In my common daily work, I am a teacher.  

I like my work and teaching is in my bones.  
(Better yet, it is the job I dreamed of as a little girl.)


In a short amount of time, I have already been someone's teacher thousands of times over.  
Hence, I hold a lot of stories about this life I lead in a classroom and write about them here. 


There are times when it wears me down and out, and other times I believe it's one of the most noble things that can be done.  

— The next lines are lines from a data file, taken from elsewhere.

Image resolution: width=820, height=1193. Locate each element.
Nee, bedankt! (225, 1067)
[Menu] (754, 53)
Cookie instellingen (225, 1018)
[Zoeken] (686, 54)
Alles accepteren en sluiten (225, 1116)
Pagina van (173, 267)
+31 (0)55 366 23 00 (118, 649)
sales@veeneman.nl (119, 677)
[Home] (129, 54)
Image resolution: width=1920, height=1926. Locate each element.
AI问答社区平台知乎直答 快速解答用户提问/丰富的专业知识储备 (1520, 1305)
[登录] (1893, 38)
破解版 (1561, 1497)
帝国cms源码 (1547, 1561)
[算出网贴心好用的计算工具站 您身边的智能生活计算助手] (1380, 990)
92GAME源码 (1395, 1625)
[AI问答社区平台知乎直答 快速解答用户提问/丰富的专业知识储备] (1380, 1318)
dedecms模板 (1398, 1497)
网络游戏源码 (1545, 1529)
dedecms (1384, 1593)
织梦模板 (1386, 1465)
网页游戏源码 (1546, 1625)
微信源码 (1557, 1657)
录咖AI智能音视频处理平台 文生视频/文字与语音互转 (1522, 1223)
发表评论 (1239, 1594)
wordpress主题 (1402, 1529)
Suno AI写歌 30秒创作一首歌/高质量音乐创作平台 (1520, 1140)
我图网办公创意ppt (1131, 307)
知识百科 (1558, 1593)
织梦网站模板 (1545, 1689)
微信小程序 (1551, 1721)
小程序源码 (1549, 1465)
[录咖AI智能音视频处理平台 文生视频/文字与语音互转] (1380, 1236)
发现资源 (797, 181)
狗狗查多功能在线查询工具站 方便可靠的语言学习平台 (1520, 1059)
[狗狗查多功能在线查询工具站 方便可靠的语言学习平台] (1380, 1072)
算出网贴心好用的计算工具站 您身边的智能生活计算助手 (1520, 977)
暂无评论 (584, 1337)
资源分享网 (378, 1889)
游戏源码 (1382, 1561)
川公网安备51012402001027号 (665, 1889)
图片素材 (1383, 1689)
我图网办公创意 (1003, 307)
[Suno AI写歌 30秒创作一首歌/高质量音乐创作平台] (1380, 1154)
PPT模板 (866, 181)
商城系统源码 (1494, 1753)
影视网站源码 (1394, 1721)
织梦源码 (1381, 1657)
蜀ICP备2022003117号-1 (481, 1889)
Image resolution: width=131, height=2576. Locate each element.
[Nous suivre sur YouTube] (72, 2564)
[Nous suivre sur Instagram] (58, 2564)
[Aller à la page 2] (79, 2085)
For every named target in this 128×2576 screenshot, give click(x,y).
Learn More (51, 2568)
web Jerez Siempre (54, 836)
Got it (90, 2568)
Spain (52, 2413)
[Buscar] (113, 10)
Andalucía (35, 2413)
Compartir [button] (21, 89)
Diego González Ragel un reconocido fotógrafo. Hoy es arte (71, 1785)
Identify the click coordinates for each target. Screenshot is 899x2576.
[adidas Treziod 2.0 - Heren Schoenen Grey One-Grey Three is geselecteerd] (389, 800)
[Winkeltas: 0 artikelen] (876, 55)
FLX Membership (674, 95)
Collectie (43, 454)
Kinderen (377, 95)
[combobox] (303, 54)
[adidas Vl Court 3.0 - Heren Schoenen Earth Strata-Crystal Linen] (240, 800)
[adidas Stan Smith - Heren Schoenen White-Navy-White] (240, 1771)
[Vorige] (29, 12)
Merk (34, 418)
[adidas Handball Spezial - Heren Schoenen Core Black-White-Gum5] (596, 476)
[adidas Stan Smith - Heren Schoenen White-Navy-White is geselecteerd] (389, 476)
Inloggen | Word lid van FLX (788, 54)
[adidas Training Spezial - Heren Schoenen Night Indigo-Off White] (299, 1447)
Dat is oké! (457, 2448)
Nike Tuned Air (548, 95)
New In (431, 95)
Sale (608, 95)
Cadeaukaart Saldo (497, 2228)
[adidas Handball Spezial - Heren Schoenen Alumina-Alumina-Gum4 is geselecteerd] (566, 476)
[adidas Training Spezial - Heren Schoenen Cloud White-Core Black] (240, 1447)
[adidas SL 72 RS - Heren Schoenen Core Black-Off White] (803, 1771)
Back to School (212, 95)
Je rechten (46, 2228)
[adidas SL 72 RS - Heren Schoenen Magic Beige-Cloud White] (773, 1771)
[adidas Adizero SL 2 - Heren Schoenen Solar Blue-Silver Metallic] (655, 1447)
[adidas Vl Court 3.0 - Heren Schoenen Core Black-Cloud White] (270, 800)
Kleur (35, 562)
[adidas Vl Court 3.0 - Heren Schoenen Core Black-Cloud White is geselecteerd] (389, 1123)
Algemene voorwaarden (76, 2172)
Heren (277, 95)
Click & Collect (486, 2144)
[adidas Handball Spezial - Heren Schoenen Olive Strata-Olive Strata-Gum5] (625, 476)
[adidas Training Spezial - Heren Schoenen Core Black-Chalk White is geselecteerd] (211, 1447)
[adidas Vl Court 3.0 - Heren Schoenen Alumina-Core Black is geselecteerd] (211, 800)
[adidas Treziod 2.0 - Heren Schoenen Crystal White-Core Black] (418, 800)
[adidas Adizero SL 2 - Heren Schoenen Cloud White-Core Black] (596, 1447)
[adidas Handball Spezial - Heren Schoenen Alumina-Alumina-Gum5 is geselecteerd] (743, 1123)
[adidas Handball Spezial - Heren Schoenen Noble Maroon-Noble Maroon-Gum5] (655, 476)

For the times when it's somewhere in between, ink and letters help.


____________

What I do write about: 

|| unavoidable middle school awkwardness (sans names and with dignity intact) || 
|| my fascination with history || 
|| the litany, prayer life, self speak, and cadence of teaching I have learned is all my own || 
||the joys - small and holy - of teaching in the middle ||

What I don't write about: 

|| students' names || 
|| personal stories and family difficulties || 
|| the good, bad, and ugly of said school where I teach || 
|| the elements of life as a teacher that bring about stories that are not my own|| 


In short, no pictures, names, implications, etc. 
In work with other peoples' children, I am carefully carefully careful. 
I'd want the same for my own child too.
 ___________________


Every time someone commends the teaching life, I think about the difference between humanity looking great from a far away and how raw humans can actually be when observing them up close. (And how raw I can be too.)  We are certainly ragamuffins in need of a gospel and a Savior.  


No matter what, in teaching in middle school 
I have been given some of the most 
beautiful and humbling lessons of my life.